Profitons en pour tordre le cou à une légende tenace : Dick ne détestait pas l'adaptation filmée de son roman Les Androïdes Rêvent-ils de Moutons Électriques, sortie sur les écrans sous un titre emprunté à Burroughs (William, pas Edgar Rice), Blade Runner. Si Dick n'aimait pas trop la voix off (encore une autre légende : la voix off y était dès le départ, quoi qu'ait pu en dire par la suite ce révisionniste de Ridley Scott), il adorait l'ambiance du film, (qu'il avait vu dans un prémontage peu de temps avant sa mort) et son aspect visuel, comme en témoigne une de ses dernières interviews.
Le plus drôle, dans tout ça, c'est que si Dick adorait la science-fiction, il ne supportait pas d'y être confiné. Il écrivit plusieurs romans de "littérature blanche", qui ne furent publiés qu'après sa mort, à l'exception notable des Confessions d'un Barjo. Rassurez-vous, ils étaient aussi barrés que ses histoires de SF.
Commentaires
Y'a aussi l'uchronie rigolote de Michael Bishop, Requiem pour Philip K. Dick, dont le leitmotiv est : "Hélas, Philip K. Dick n'est plus/Dieu va prendre mon pied au cul"
Bonne lecture. :)
Et le Bishop est excellent, en effet.
mais ses mariages ont tous été très compliqués, j'ai l'impression.

++++

CONSIGNE A
Transposez en tableau Markdown les lignes des données de l'exercice, de celle qui contient « Select the three-point arc tool » à celle qui contient « Action: click(x=89, y=382) », toutes deux comprises. Utilisez les colonnes « N° » et « Ligne » et omettez les lignes vides.
Les lignes de données n'ont aucun lien avec le document source.

DONNÉES DE L'EXERCICE
++++

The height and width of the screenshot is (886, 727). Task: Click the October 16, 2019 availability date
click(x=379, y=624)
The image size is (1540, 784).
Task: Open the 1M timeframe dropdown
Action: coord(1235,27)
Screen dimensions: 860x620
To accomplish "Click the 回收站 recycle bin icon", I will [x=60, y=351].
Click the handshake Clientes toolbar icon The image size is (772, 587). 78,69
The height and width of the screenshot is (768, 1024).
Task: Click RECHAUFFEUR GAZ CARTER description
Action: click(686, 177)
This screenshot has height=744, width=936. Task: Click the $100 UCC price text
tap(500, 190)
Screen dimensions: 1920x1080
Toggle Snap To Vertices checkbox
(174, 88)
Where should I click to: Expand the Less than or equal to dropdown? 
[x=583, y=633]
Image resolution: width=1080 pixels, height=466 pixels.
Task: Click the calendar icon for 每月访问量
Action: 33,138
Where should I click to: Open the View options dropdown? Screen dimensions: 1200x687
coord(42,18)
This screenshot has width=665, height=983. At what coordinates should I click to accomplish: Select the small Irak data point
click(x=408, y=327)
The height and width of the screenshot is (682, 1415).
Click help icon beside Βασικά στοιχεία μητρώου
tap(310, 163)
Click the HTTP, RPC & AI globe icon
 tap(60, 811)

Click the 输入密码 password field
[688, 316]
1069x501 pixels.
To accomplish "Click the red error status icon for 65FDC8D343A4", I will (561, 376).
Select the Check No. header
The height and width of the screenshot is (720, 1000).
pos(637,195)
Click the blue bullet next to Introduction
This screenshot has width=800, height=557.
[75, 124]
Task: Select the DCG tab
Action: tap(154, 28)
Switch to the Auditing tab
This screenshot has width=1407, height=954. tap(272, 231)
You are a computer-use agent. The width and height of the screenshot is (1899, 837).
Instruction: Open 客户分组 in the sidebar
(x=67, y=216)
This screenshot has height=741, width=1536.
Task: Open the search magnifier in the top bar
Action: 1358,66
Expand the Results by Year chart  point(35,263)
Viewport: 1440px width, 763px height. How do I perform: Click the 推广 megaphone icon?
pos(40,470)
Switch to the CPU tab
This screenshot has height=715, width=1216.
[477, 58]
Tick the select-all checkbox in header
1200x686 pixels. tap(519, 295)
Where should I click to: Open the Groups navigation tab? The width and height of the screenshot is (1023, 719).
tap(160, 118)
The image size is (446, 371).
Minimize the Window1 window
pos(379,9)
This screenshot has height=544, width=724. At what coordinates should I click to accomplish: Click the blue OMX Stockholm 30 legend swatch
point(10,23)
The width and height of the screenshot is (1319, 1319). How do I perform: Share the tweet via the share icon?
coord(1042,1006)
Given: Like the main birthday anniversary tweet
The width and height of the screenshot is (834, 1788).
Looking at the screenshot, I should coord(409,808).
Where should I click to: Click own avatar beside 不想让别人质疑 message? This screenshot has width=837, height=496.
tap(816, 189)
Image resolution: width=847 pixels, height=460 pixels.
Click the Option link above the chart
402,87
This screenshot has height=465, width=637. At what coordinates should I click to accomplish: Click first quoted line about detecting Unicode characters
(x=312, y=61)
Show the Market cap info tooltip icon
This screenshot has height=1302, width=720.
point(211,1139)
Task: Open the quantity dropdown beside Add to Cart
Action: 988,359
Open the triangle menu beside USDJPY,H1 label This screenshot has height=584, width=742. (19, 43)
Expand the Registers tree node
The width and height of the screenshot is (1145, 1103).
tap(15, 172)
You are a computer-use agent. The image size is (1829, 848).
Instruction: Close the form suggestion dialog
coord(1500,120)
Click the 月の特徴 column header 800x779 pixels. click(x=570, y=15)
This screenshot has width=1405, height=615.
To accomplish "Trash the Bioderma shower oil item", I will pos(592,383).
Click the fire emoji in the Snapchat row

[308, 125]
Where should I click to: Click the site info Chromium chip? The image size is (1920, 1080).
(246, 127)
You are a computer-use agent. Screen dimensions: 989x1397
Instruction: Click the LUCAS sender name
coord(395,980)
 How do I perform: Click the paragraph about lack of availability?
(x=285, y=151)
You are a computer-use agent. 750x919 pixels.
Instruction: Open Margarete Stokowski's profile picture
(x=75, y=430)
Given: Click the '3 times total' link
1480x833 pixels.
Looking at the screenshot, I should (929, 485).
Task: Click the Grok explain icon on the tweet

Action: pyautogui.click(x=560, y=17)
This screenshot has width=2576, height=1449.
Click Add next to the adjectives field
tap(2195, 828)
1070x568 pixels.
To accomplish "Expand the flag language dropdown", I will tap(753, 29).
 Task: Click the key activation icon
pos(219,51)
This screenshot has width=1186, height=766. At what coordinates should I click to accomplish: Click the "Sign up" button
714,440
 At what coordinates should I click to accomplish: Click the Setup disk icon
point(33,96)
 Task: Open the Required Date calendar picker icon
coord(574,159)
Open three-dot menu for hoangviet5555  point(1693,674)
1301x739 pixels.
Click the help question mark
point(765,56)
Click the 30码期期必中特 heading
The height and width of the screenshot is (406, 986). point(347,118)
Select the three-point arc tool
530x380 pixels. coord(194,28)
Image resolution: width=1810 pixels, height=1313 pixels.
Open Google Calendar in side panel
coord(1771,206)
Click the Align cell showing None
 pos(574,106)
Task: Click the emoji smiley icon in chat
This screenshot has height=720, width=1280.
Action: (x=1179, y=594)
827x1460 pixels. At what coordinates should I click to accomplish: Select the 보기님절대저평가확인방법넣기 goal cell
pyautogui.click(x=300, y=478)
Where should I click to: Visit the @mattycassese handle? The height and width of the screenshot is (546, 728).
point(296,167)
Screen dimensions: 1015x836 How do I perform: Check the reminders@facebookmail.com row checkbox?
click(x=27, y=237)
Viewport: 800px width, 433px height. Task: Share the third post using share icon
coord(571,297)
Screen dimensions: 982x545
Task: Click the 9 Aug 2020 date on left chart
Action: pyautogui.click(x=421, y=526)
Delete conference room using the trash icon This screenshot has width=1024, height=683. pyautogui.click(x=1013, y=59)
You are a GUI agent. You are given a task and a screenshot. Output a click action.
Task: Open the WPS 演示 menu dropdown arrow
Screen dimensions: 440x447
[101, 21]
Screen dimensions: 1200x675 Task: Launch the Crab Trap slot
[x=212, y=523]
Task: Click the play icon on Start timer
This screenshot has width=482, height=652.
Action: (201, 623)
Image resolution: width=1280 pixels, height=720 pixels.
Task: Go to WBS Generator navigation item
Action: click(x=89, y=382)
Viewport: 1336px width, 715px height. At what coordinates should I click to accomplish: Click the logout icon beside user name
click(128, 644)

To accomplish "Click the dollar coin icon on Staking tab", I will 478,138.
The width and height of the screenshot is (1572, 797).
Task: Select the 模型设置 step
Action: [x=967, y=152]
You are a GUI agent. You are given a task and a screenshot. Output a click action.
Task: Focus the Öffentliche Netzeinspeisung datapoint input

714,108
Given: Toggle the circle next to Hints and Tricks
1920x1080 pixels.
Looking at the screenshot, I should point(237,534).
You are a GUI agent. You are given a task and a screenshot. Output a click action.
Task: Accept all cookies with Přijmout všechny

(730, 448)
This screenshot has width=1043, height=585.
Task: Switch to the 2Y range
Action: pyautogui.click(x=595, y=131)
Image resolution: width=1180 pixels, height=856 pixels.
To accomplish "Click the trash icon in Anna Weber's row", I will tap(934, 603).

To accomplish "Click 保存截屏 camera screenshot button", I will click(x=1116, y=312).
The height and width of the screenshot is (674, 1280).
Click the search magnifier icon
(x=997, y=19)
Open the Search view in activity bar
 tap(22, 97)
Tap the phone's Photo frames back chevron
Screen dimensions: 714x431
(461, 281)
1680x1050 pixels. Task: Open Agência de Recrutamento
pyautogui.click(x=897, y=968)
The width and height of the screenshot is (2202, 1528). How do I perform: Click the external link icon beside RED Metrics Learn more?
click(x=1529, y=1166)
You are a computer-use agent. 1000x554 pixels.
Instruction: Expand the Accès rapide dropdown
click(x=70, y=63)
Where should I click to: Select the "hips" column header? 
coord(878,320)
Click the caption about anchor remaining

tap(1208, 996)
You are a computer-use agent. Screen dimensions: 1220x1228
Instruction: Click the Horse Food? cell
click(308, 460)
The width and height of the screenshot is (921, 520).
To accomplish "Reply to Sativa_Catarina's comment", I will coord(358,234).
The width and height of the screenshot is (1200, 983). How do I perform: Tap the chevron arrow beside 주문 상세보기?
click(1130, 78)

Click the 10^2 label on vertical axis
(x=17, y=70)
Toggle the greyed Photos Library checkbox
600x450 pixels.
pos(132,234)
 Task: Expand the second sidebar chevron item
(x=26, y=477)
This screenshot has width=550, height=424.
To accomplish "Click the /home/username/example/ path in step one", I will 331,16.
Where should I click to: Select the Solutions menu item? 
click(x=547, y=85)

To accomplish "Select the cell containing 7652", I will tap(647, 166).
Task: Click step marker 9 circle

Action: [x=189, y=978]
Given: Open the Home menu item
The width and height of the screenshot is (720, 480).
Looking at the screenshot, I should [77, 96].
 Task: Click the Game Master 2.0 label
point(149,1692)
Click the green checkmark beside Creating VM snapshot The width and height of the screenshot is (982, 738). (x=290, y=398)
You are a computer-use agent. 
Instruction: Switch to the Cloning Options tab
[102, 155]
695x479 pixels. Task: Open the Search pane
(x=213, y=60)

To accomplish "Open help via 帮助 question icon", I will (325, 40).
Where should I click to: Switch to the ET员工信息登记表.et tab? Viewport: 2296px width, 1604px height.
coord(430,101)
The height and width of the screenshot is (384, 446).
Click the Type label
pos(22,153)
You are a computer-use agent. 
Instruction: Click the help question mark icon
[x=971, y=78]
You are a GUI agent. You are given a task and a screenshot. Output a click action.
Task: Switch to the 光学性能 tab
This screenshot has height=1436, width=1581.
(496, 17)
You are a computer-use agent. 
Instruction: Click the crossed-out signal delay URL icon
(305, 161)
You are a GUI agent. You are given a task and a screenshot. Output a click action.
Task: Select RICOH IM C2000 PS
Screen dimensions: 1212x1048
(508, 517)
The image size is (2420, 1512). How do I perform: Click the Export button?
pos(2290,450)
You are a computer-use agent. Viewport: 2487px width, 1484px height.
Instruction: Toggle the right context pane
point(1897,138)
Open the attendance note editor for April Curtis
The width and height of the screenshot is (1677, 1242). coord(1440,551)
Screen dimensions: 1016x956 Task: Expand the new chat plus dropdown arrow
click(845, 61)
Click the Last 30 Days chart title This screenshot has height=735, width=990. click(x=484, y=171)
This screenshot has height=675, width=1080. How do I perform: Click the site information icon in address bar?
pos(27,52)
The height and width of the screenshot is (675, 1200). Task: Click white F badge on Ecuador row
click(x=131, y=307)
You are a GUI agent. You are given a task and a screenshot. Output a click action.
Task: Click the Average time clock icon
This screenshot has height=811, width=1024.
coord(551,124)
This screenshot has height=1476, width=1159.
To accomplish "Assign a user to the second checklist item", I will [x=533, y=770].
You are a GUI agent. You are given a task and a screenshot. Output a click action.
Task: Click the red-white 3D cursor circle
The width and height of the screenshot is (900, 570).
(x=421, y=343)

++++

CONSIGNE B
Recopiez à l'identique le passage du document source allant de « Le plus drôle, dans » à « compliqués, j'ai l'impression. ».

RÉPONSE A
| N° | Ligne |
|---|---|
| 1 | Select the three-point arc tool |
| 2 | 530x380 pixels. coord(194,28) |
| 3 | Image resolution: width=1810 pixels, height=1313 pixels. |
| 4 | Open Google Calendar in side panel |
| 5 | coord(1771,206) |
| 6 | Click the Align cell showing None |
| 7 |  pos(574,106) |
| 8 | Task: Click the emoji smiley icon in chat |
| 9 | This screenshot has height=720, width=1280. |
| 10 | Action: (x=1179, y=594) |
| 11 | 827x1460 pixels. At what coordinates should I click to accomplish: Select the 보기님절대저평가확인방법넣기 goal cell |
| 12 | pyautogui.click(x=300, y=478) |
| 13 | Where should I click to: Visit the @mattycassese handle? The height and width of the screenshot is (546, 728). |
| 14 | point(296,167) |
| 15 | Screen dimensions: 1015x836 How do I perform: Check the reminders@facebookmail.com row checkbox? |
| 16 | click(x=27, y=237) |
| 17 | Viewport: 800px width, 433px height. Task: Share the third post using share icon |
| 18 | coord(571,297) |
| 19 | Screen dimensions: 982x545 |
| 20 | Task: Click the 9 Aug 2020 date on left chart |
| 21 | Action: pyautogui.click(x=421, y=526) |
| 22 | Delete conference room using the trash icon This screenshot has width=1024, height=683. pyautogui.click(x=1013, y=59) |
| 23 | You are a GUI agent. You are given a task and a screenshot. Output a click action. |
| 24 | Task: Open the WPS 演示 menu dropdown arrow |
| 25 | Screen dimensions: 440x447 |
| 26 | [101, 21] |
| 27 | Screen dimensions: 1200x675 Task: Launch the Crab Trap slot |
| 28 | [x=212, y=523] |
| 29 | Task: Click the play icon on Start timer |
| 30 | This screenshot has width=482, height=652. |
| 31 | Action: (201, 623) |
| 32 | Image resolution: width=1280 pixels, height=720 pixels. |
| 33 | Task: Go to WBS Generator navigation item |
| 34 | Action: click(x=89, y=382) |

RÉPONSE B
Le plus drôle, dans tout ça, c'est que si Dick adorait la science-fiction, il ne supportait pas d'y être confiné. Il écrivit plusieurs romans de "littérature blanche", qui ne furent publiés qu'après sa mort, à l'exception notable des Confessions d'un Barjo. Rassurez-vous, ils étaient aussi barrés que ses histoires de SF.
Commentaires
Y'a aussi l'uchronie rigolote de Michael Bishop, Requiem pour Philip K. Dick, dont le leitmotiv est : "Hélas, Philip K. Dick n'est plus/Dieu va prendre mon pied au cul"
Bonne lecture. :)
Et le Bishop est excellent, en effet.
mais ses mariages ont tous été très compliqués, j'ai l'impression.